"City Needs More Housing Money, but Voters May Stand in the Way"

SF Business Times, January 16, 2015

Politicians and affordable housing advocates will pin their hopes — and their budgets — this fall on winning voters' support for a $250 million bond to pay for new construction. But it won't be easy.

Mayor Ed Lee's announcement Thursday that voters would decide on a general obligation bond in November signals the city's need to scour for new funding sources to meet ambitious affordable housing goals. The affordable housing trust fund approved in 2012, set to pour $50 million annually into affordable housing, isn't enough to pay for middle-class housing construction, the small-sites program or public housing revitalization.

A bond, which Lee said won't raise property taxes, will test whether voters will be that generous again. The last time a housing bond passed in San Francisco was 1996. Efforts failed in 2002 and 2004. The bond needs two-thirds of the vote to pass – a tall order in an off-year election with a mayor's race that will likely be virtually uncontested.

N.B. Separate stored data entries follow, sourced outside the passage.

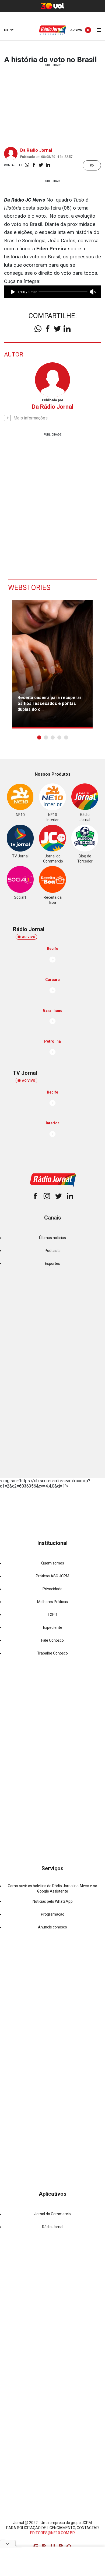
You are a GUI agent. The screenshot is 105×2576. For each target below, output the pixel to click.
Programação (52, 1914)
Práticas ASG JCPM (52, 1576)
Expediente (52, 1627)
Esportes (52, 1263)
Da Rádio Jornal (36, 150)
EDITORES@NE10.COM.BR (52, 2533)
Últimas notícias (52, 1238)
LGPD (52, 1614)
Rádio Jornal (52, 2227)
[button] (39, 737)
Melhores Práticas (52, 1602)
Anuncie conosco (52, 1927)
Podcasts (53, 1250)
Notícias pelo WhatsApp (53, 1901)
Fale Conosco (52, 1640)
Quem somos (52, 1563)
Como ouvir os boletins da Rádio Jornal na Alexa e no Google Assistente (52, 1888)
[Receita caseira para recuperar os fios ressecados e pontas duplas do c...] (52, 664)
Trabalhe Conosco (52, 1653)
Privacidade (52, 1589)
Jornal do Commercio (52, 2214)
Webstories (29, 587)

"This is a tough-sell issue, and it's a tough year to do it," said David Latterman, a political consultant who founded the research firm Fall Line Analytics.

"Low turnout in San Francisco means a more conservative electorate that isn't amenable to a bond anyway. The only bonds that automatically pass in this city are school bonds, libraries. And transit has been doing pretty well," he added.

The need for the housing bond seems clear. The mayor's affordable housing work group, which included both market-rate and nonprofit developers, recommended in December that the city "examine the potential" for the city to have enough room within its debt limits to issue general obligation bonds.

Plus, "general obligation bonds have historically provided local agencies with the lowest borrowing costs" because investors like their high bond ratings, according to the California state treasurer.

The question is whether 2015 is the year to try it.

Even some of the most powerful affordable housing advocates, the Council of Community Housing Organizations, cautions that this might not be the year to put a housing bond on the ballot.

"If this is a good approach at all, it will only make sense in 2016, on a Presidential election year when the two-thirds majority needed to pass a housing bond is possible," the group wrote in its 2015 affordable housing plan.

Middle-class help

The city hasn't yet outlined specifics on which housing programs would benefit from the bond. But to win more voters over, the city will likely stress how the bond will help the middle class, not just the poor.

More conservative groups may have the appetite for that kind of approach, said Supervisor Jane Kim. The housing bond started to take shape as one of Lee's policy aims last summer when he and Kim forged a compromise over how to balance housing goals.

That housing balance is particularly out of whack for middle-income residents. The city has built and entitled only 30 percent of the housing it needs for the middle class (80 percent to 120 percent of area median income), compared to 55 percent for low-income residents and 202 percent for high-income residents.

"Even when I'm at (Building Owners and Managers Association) and Chamber of Commerce meetings, people tell me, 'My kids can't live here.' They can't afford to live in San Francisco, the city I raised them in," she said. "It sounds like there will be more concern about a broader base of voters on that issue."

The city could address middle-class housing with the bond through its small sites program, which enables the city to acquire 5-to-25-unit multifamily buildings to protect them from evictions and rising rents. The city invested $3 million in that program last summer.

Kate Hartley, deputy director at the Mayor's Office of Housing, said that program will assist people making up to 120 percent of area median income, or $104,900 a year for a family of three, which qualifies as middle class in San Francisco.

"$250 million, if that's the amount, is a substantial amount of new funds that would help us to attack the housing crisis," she said.

Affordable housing need

Hartley said the bond could also help accelerate the production of public housing sites that are part of the HOPE SF program, including large developments in Potrero Hill and Sunnydale.

On Thursday, Lee also announced new efforts to add $100 million over the next decade to the city's first-time-homebuyer program and to partner with donors to preserve affordable housing.

The city also has a long way to go to meet Lee's goal to build 30,000 housing units by 2020, with one-third of those being affordable. Federal and state funding for low-income housing has stalled, and the loss of local redevelopment dollars has hurt the nonprofits that build affordable housing.

The Mayor's Office of Housing projected that the $200 million bond proposed in 2004 would have helped build 3,350 new affordable housing units.

Donald Falk, executive director of the affordable housing builder Tenderloin Neighborhood Development Corporation, said "we have so much more capacity to build than funding."

"In my dream world, we'd have a permanent, on-going source, so that we could build a system around it, based on known annual appropriations," Falk said. "But a (one-time only) bond is the next best thing.